One of my very first blog entries here at DaniWeb was titled “Mac-Cloner Psystar: Hero or Hoax?” Well it was either no hoax at all or Apple was the latest to get sucked in. It was revealed today that Apple on July 3 filed a law suit in San Jose, Calif., against Psystar Corp. for copyright and software licensing violations.
Psystar has for several months been advertising the availability of the Psystar Open Computer and OpenServ, Intel-based machines with the option of preinstalled Mac OS X software; prices started at around US$600. Apple’s licensing agreement forbids inclusion of its software in any machine not carrying the Apple brand.
The 16-page suit calls not only for the awarding to Apple of “actual damages and/or any profits gained by [Psystar],” but also a permanent injunction against further sales and a recall of all products previously sold! Good luck with that one Apple.

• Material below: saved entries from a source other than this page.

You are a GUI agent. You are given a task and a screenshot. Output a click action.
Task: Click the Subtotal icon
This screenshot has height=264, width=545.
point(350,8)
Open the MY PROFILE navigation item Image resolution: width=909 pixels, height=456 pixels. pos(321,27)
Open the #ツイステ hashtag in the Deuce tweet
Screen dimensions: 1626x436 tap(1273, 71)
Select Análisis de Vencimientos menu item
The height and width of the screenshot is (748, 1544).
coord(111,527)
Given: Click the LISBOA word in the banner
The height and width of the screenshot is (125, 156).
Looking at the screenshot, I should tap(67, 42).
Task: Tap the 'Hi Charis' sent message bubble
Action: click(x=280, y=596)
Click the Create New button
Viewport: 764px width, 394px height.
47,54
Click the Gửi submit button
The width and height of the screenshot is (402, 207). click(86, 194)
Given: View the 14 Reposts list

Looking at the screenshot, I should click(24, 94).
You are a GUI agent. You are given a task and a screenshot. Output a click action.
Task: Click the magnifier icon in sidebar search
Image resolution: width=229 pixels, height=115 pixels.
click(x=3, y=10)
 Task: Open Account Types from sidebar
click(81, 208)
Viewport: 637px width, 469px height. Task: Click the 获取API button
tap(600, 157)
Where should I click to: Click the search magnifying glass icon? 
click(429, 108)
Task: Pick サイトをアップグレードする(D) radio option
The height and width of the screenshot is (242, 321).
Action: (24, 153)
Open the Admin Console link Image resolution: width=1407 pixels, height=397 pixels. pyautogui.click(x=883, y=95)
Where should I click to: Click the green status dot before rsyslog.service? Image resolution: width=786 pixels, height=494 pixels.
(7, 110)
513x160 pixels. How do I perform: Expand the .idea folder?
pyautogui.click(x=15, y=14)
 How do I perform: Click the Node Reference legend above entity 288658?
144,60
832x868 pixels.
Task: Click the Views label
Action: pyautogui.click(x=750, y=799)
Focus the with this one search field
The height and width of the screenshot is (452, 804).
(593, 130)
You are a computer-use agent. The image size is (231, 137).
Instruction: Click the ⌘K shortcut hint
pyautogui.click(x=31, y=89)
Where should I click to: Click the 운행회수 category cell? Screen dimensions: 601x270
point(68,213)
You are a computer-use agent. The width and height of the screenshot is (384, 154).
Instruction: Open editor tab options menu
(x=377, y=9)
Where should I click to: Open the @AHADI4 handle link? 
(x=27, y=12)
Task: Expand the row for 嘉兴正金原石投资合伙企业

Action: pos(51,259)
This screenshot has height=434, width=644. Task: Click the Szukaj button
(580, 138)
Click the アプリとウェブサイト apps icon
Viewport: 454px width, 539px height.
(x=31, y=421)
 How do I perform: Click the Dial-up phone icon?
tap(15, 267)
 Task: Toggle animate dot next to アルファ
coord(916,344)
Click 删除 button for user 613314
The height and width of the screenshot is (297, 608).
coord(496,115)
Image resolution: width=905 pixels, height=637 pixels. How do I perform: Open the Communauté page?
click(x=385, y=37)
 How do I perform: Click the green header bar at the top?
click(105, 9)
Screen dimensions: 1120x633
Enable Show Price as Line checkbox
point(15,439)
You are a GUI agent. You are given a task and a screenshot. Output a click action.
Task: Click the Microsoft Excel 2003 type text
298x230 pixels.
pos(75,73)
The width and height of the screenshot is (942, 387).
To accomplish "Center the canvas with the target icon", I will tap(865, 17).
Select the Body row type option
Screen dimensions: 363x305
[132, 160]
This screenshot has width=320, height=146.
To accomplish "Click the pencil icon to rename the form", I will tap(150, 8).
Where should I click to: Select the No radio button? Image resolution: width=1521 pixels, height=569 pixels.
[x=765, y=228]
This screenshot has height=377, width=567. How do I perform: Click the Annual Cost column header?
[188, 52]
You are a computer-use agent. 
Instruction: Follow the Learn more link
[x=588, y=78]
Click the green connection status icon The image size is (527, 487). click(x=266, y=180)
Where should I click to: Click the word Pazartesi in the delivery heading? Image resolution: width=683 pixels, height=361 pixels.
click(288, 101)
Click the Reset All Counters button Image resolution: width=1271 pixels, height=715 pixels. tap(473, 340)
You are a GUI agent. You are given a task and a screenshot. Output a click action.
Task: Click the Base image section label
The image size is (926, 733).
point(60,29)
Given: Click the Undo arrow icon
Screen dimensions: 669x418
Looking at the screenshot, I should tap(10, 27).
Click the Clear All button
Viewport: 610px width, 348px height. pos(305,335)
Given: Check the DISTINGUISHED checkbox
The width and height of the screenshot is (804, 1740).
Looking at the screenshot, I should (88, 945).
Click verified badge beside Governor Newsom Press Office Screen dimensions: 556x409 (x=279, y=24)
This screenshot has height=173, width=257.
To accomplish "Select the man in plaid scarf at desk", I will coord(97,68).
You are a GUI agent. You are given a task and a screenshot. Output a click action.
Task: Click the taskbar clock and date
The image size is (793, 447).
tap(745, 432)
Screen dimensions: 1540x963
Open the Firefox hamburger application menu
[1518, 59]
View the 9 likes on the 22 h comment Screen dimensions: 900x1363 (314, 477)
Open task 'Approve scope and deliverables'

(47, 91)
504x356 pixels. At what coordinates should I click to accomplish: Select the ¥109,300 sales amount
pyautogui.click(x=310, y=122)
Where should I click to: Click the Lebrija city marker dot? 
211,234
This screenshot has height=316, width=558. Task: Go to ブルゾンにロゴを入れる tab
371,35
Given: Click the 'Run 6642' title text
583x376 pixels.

Still, it’s perfectly within reason to force Psystar to cease and desist operations, even though their he seemed a great deal. Perhaps too good to be true. On April 21, I wrote that the whole Psystar nirvana was apparently a scam, one that countless news media and bloggers bought hook, line and sinker.
What piqued by skepticism was the low prices of everything. Psystar was offering an “OSx86 compatible hardware platform that is capable of running ‘vanilla’ OS X Leopard kernels,” for US$399.99, its Web site read. And for purchasers of OS X 10.5 for US$155 more, the company would even “preinstall Leopard for free.” To top it off, the base unit included 2 GB DDR2 RAM, an Intel Core2Duo 2.2 GHz processor, 250 GB SATA hard drive and an Intel GMA 950 video circuit. Apple’s cheapest model, the Mac Mini, costs $599 with far fewer whistles and bells. My advice at the time was the same as now: for low-cost hardware, stick with Apple.com and eBay.